Procolored, a Chinese printer manufacturer, has recently been embroiled in a cybersecurity scandal after it was discovered that the company’s official printer drivers were distributing malicious software. The malware, which included a remote access trojan and a cryptocurrency stealer, was found to have been embedded in Procolored’s companion software for at least six months, putting users at serious risk.
Based in Shenzhen, China, Procolored specializes in digital printing solutions such as DTF, UV, and DTG printers. Since its establishment in 2018, the company has experienced rapid growth, expanding its market reach to over 30 countries, including a significant customer base in the U.S.
The issue came to light when YouTuber Cameron Coward, known as Serial Hobbyism, reported detecting malware on his system after installing drivers for a Procolored UV printer. His antivirus flagged a worm known as Floxif, prompting Coward to contact the company for clarification. Procolored initially denied any wrongdoing, claiming the alert was a false positive. However, further investigation by cybersecurity researcher Karsten Hahn confirmed the presence of two pieces of malware: XRedRAT, a remote access trojan, and SnipVex, a Bitcoin clipboard hijacker.

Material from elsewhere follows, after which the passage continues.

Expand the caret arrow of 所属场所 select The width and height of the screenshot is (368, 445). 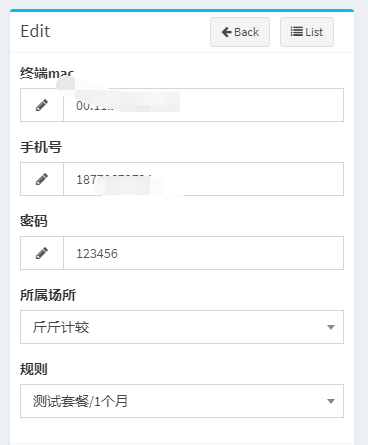[331, 327]
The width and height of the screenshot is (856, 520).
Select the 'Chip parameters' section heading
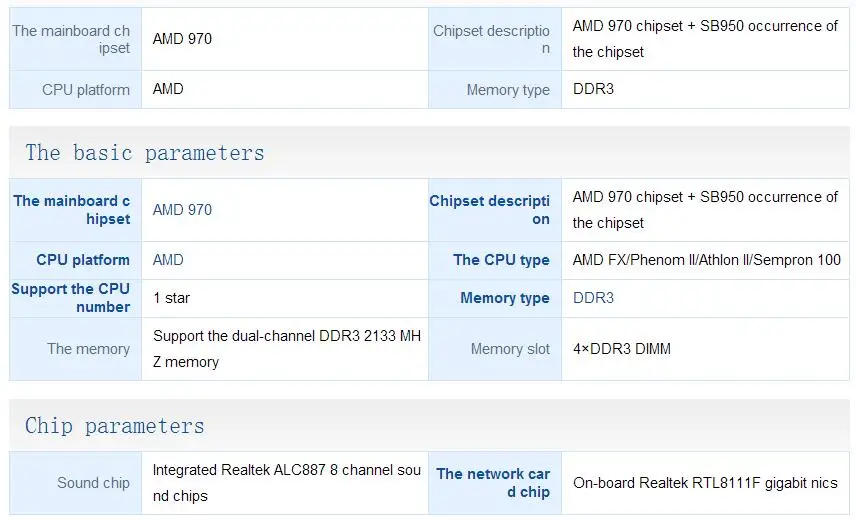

The malware, linked directly from Procolored’s official support site, targeted at least six printer models and replaced copied Bitcoin wallet addresses with those controlled by attackers. This malicious activity resulted in the theft of 9.3 BTC, equivalent to over $953,000. Following public exposure, Procolored’s parent company, Tiansheng, removed the infected drivers and attributed the breach to USB cross-contamination during file transfers.
Users are advised to conduct thorough system scans and consider a full system reinstall if they have used the compromised drivers. Clean driver files are now available upon request from Tiansheng’s technical support.
This incident involving Procolored’s malware-laden printer drivers is part of a broader trend of cybercrime originating in China and spreading across Southeast Asia. Recent reports have linked Chinese-language Telegram marketplace Xinbi Guarantee, registered in the U.S. under Xinbi Co. Ltd., to large-scale crypto scams totaling $8.4 billion in stablecoin transactions. The platform offers illicit services such as money laundering, fake IDs, tech hardware, and stolen personal data, operating on a “guarantee” model to maintain trust among criminals.
The discovery of Bitcoin-stealing malware in Procolored’s software underscores the growing threat of cyber fraud facilitated by underground economies and the misuse of stablecoins. It serves as a stark reminder of the importance of cybersecurity measures and vigilance in the digital age.